Der europäische Strommarkt, die Strombörse, ist “verrückt”, wie es der Wiener Stadtrat beschreibt. Was ist da genau passiert in den letzten Tagen? Was hat die Stadt Wien unternommen? Was kommt noch?
Hier die wichtigsten Fragen und Antworten zu den Vorgängen der letzten Tage:
Warum handelt die Wien Energie überhaupt an der Börse – und wie funktioniert die?
Die Wien Energie ist abhängiger von den Strombörsen als andere Energieanbieter wie der Verbund, der fast 35 Mio. Megawattstunden aus Wasserkraft produziert, aber nur 500.000 Kunden hat. In Wien lässt sich wenig Energie aus Wasserkraftwerken gewinnen – die Windräder auf der Donauinsel und die Photovoltaik-Anlagen von Wien Energie erzeugen insgesamt 6 Mio. Megawattstunden Strom, die Stadtwerke versorgen ihre Kunden aber mit 10,5 Mio. Megawattstunden Strom – und zwar auch bis nach Niederösterreich.

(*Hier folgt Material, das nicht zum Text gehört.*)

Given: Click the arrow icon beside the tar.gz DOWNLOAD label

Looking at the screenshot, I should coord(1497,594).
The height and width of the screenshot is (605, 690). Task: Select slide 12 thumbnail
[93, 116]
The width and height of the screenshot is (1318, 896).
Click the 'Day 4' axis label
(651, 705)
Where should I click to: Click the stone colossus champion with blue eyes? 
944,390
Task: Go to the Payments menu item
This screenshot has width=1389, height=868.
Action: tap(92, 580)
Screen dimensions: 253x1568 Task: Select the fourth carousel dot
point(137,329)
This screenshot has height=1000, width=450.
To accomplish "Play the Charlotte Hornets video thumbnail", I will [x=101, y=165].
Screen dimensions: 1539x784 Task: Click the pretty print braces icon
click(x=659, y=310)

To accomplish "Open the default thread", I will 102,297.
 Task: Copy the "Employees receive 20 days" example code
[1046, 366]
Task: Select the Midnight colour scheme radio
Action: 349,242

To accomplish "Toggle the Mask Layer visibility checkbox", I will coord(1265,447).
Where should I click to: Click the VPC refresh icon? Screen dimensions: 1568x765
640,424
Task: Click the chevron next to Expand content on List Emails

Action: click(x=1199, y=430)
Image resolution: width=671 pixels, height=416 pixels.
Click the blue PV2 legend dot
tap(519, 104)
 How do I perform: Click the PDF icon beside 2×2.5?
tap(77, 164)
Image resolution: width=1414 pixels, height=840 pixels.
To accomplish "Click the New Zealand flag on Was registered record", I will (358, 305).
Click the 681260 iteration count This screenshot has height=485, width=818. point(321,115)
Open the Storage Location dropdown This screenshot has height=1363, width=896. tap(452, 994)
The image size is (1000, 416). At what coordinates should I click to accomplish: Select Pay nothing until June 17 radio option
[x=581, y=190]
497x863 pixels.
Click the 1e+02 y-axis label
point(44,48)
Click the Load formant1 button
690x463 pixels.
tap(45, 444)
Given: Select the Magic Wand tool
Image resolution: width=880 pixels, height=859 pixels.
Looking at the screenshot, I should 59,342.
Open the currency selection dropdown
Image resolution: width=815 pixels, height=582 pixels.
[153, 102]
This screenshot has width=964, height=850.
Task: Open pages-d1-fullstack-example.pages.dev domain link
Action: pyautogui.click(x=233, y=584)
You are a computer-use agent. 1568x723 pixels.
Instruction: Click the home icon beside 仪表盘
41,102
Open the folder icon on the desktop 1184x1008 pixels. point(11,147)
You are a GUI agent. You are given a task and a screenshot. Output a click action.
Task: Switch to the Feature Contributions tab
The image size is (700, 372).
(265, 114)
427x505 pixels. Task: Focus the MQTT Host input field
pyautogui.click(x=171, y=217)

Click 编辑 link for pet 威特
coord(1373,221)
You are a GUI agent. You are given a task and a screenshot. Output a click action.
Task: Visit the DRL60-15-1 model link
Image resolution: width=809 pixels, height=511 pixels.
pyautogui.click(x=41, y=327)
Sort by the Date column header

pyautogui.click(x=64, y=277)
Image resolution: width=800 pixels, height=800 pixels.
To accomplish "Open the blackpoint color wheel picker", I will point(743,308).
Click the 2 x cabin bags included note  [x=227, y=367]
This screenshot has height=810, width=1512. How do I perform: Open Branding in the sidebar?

Das heißt: Wien Energie muss über 40 Prozent des Stroms, den sie ihren Kunden verkauft, am Markt besorgen. Aber Wien Energie hat auch den Strom aus der eigenen erwarteten Produktion verkauft – und daraus entstand der Margin Call. Am liberalisierten Energiemarkt ist es üblich, den Strom aus den eigenen Kraftwerken zu verkaufen und ein passendes Stromprofil für die Kunden einzukaufen. “Eine Kilowattstunde wird zwischen Erzeugung und Verbrauch sieben bis zehn Mal verkauft, das ist das Wesen liberalisierter Märkte”, erklärt der Aufsichtsrats-Chef der Wien Energie, Peter Weinelt, bei einer Pressekonferenz. Das sei der übliche Ablauf am Strommarkt, der sich nur durch politische Reformen ändern lässt.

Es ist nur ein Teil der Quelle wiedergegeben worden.